══ Exercise input ══

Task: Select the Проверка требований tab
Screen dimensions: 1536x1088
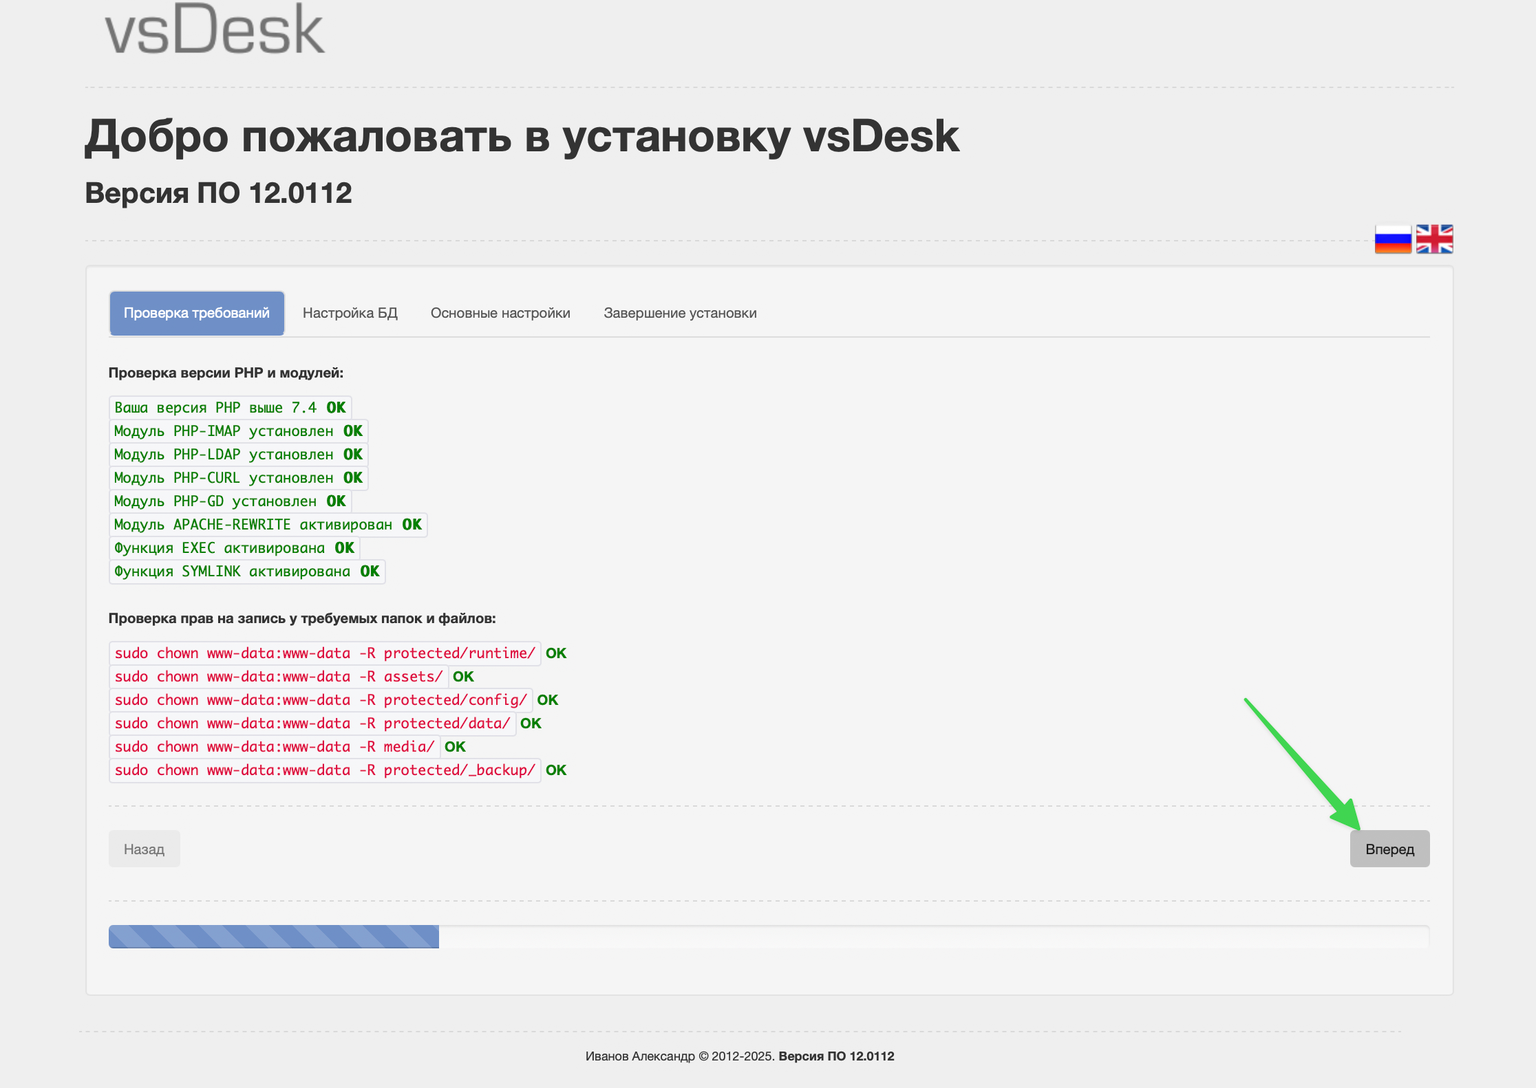Action: 196,313
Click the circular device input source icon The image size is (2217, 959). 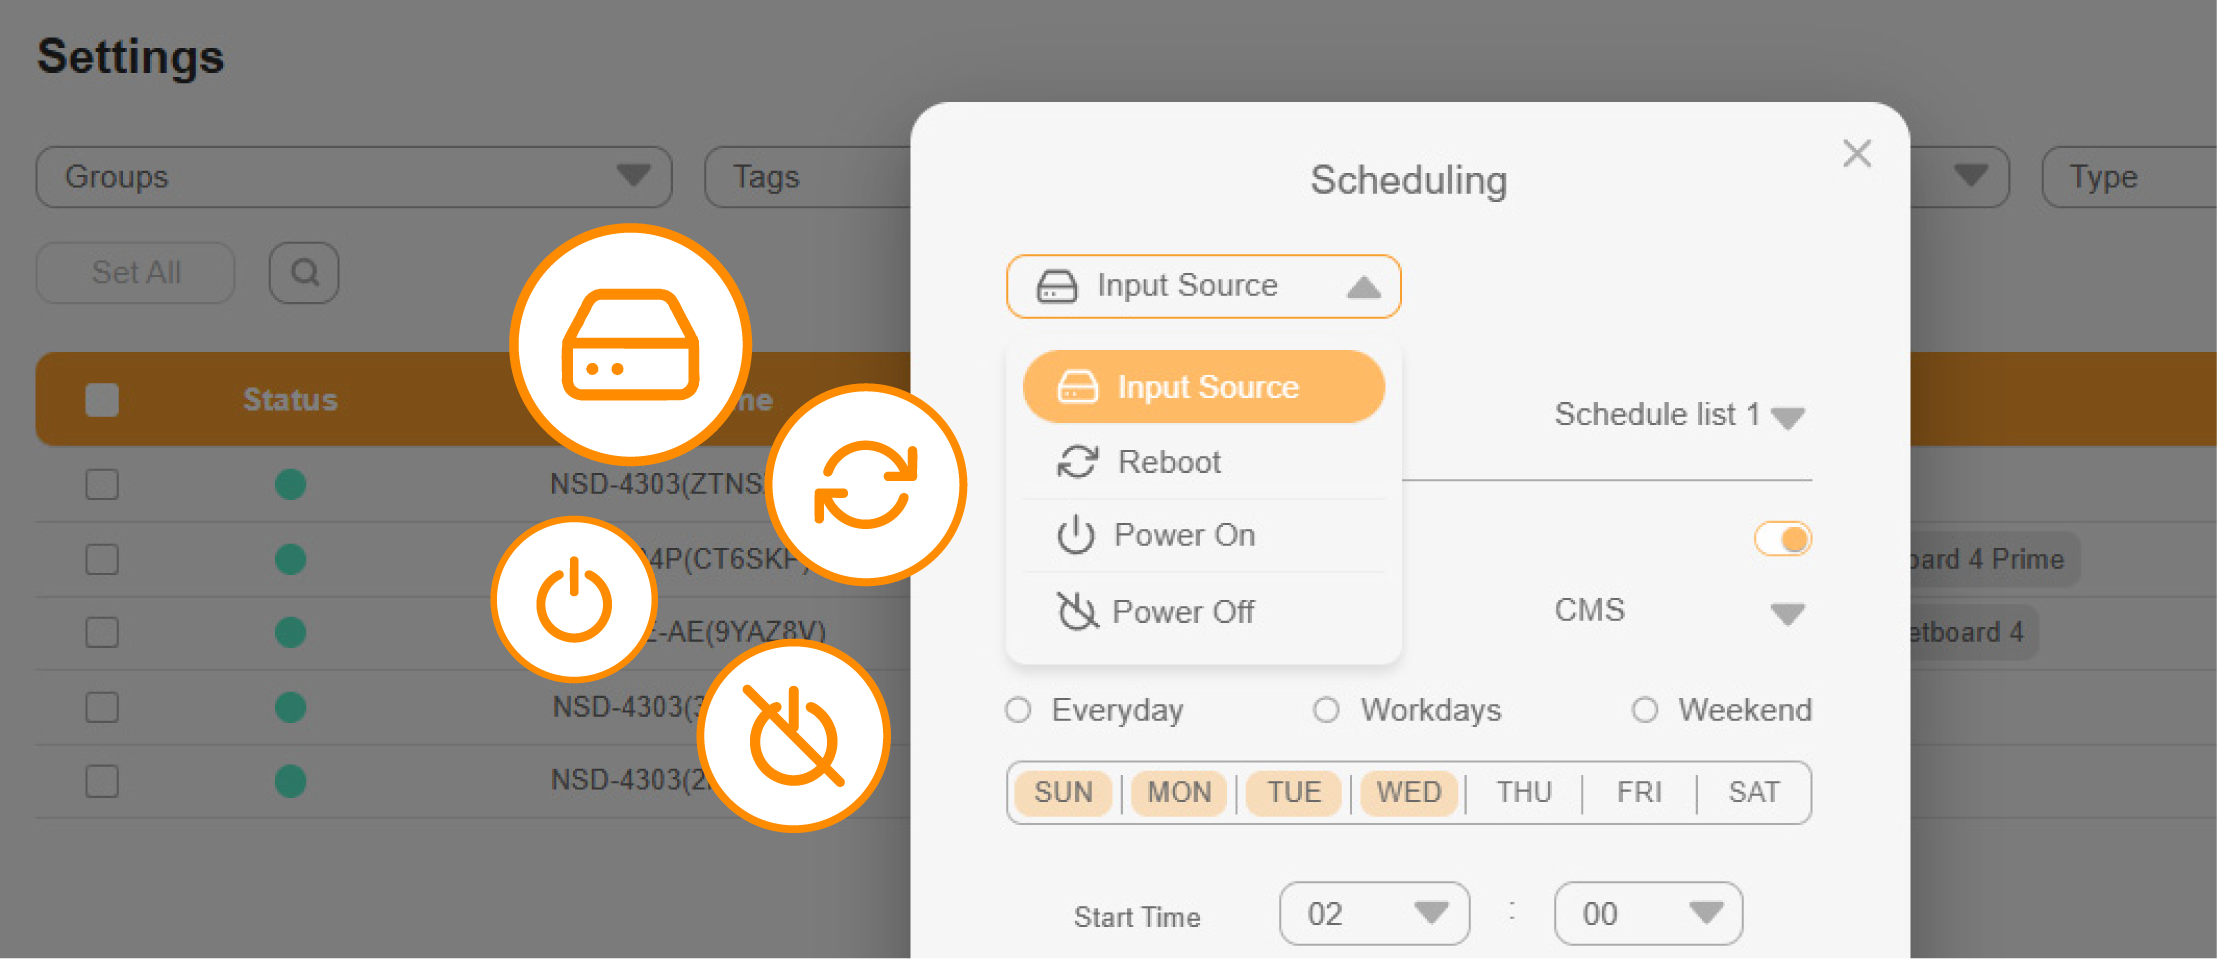click(x=630, y=343)
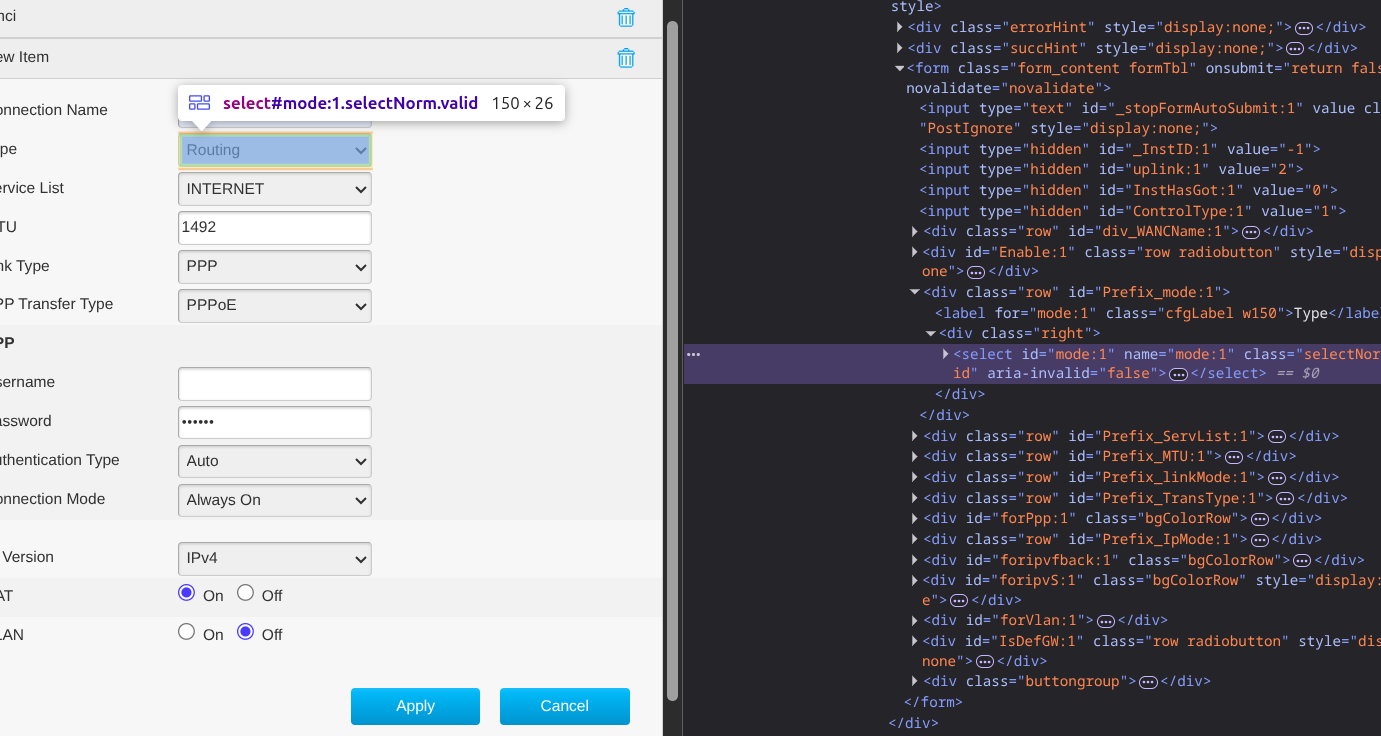This screenshot has width=1381, height=736.
Task: Click the page vertical scrollbar
Action: pos(672,360)
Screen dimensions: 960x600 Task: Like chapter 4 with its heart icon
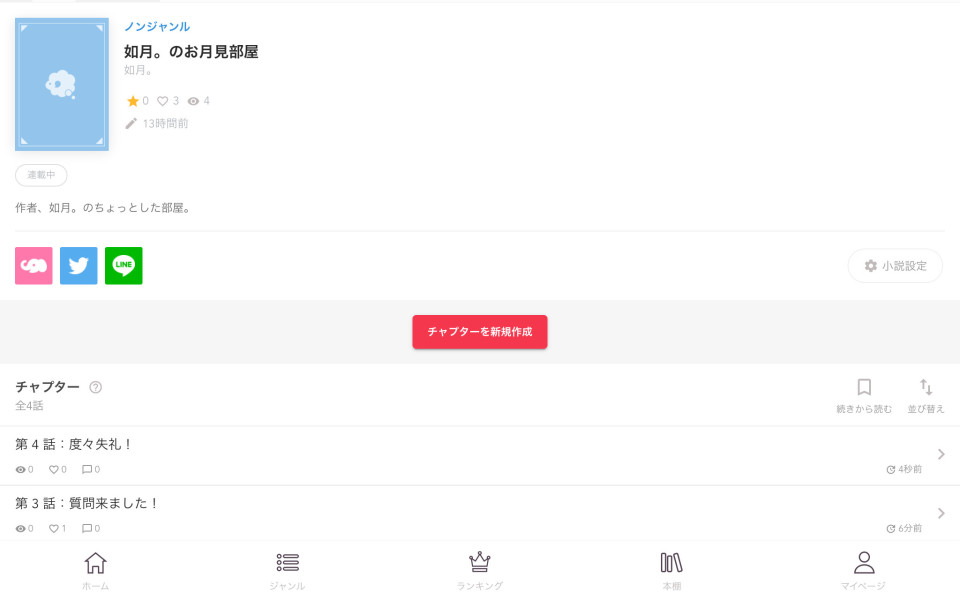(x=54, y=470)
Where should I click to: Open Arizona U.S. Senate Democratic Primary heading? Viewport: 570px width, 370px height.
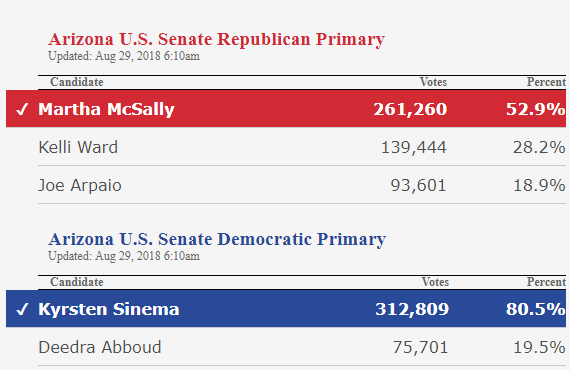coord(217,239)
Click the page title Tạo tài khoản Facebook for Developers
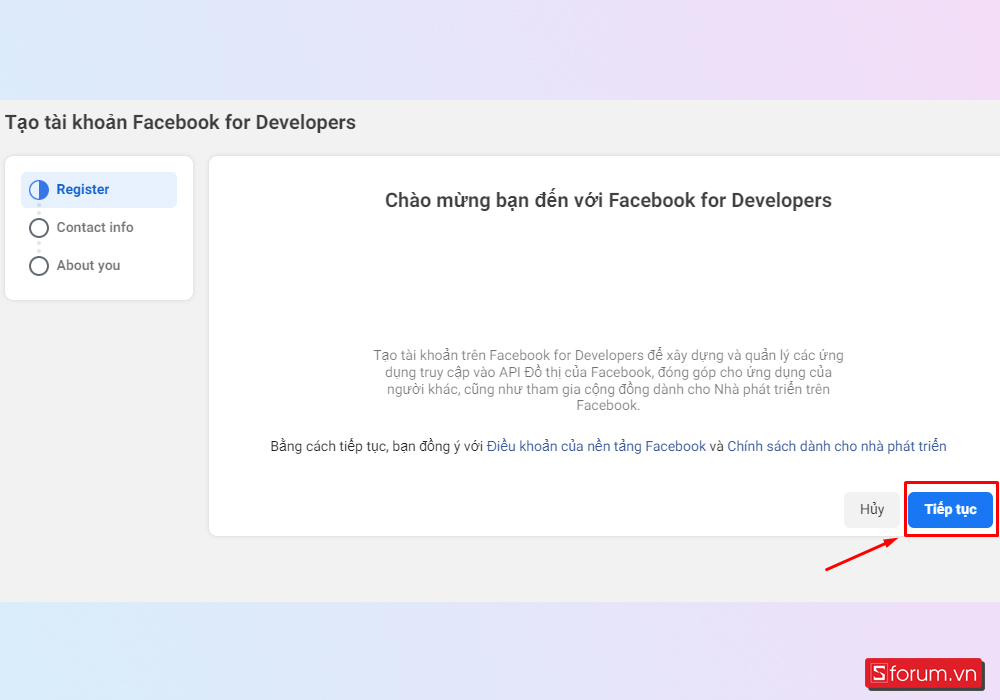 point(180,122)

═══

Copy out the items word for word, beginning with the line that contains "Screen dimensions: 960x600" and continuing through the end of the items. Omit the pictures from your answer.

Screen dimensions: 960x600 Task: Like chapter 4 with its heart icon
(x=54, y=470)
Where should I click to: Open Arizona U.S. Senate Democratic Primary heading? Viewport: 570px width, 370px height.
coord(217,239)
Click the page title Tạo tài khoản Facebook for Developers
 point(180,122)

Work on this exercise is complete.